◆ Assignment:
What you write should match, word for word, the lines from the one containing "You are a computer-use agent." through the end of the data, with no pictures.

══ Data for the task

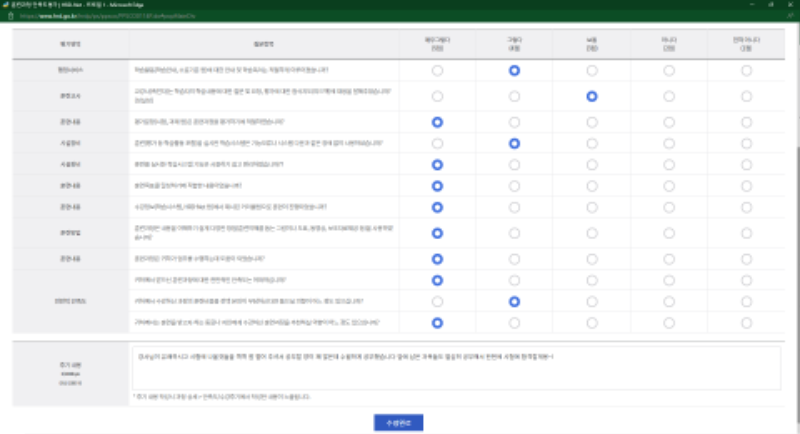
Task: Set the fifth question to 보통 (3점)
Action: pyautogui.click(x=591, y=165)
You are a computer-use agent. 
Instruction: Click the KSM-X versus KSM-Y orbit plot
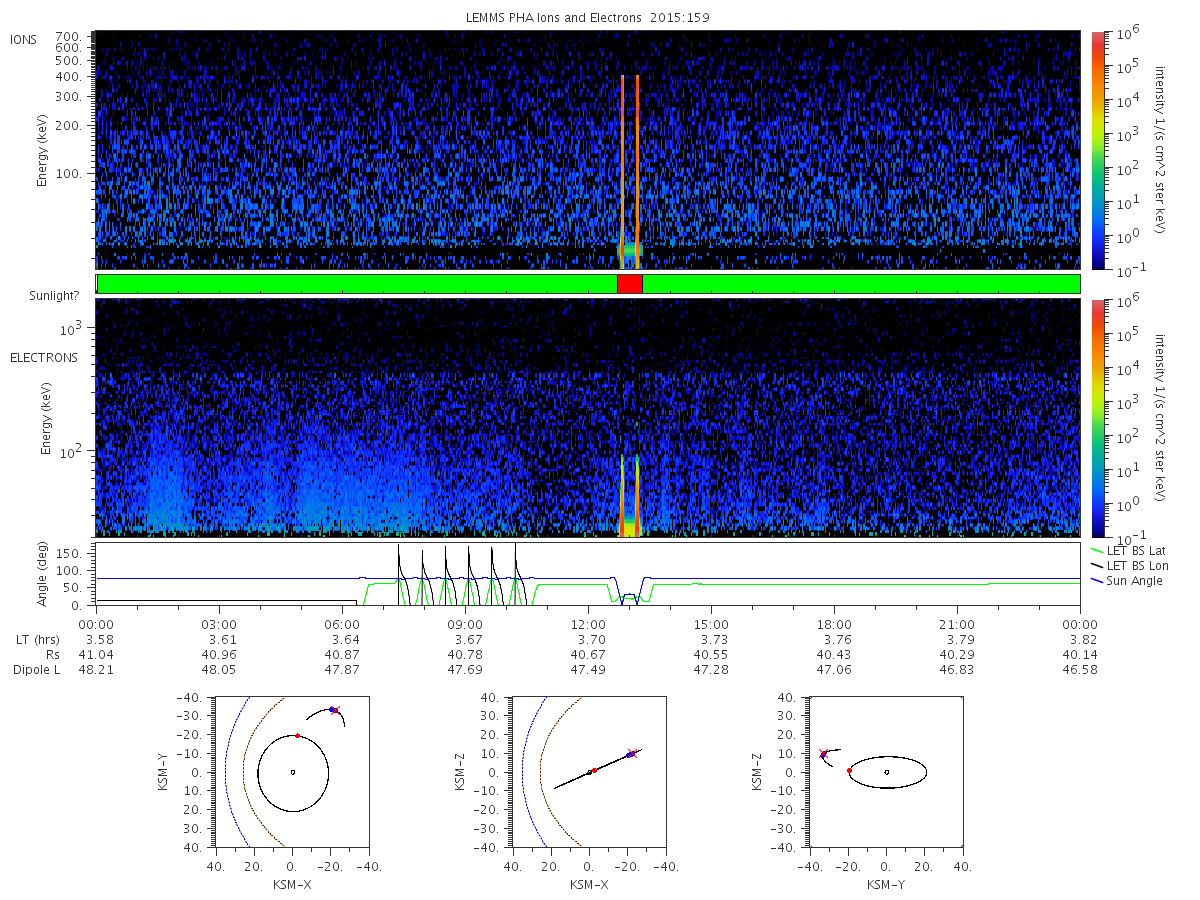click(291, 772)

════

◆ Result:
You are a computer-use agent. 
Instruction: Click the KSM-X versus KSM-Y orbit plot
click(291, 772)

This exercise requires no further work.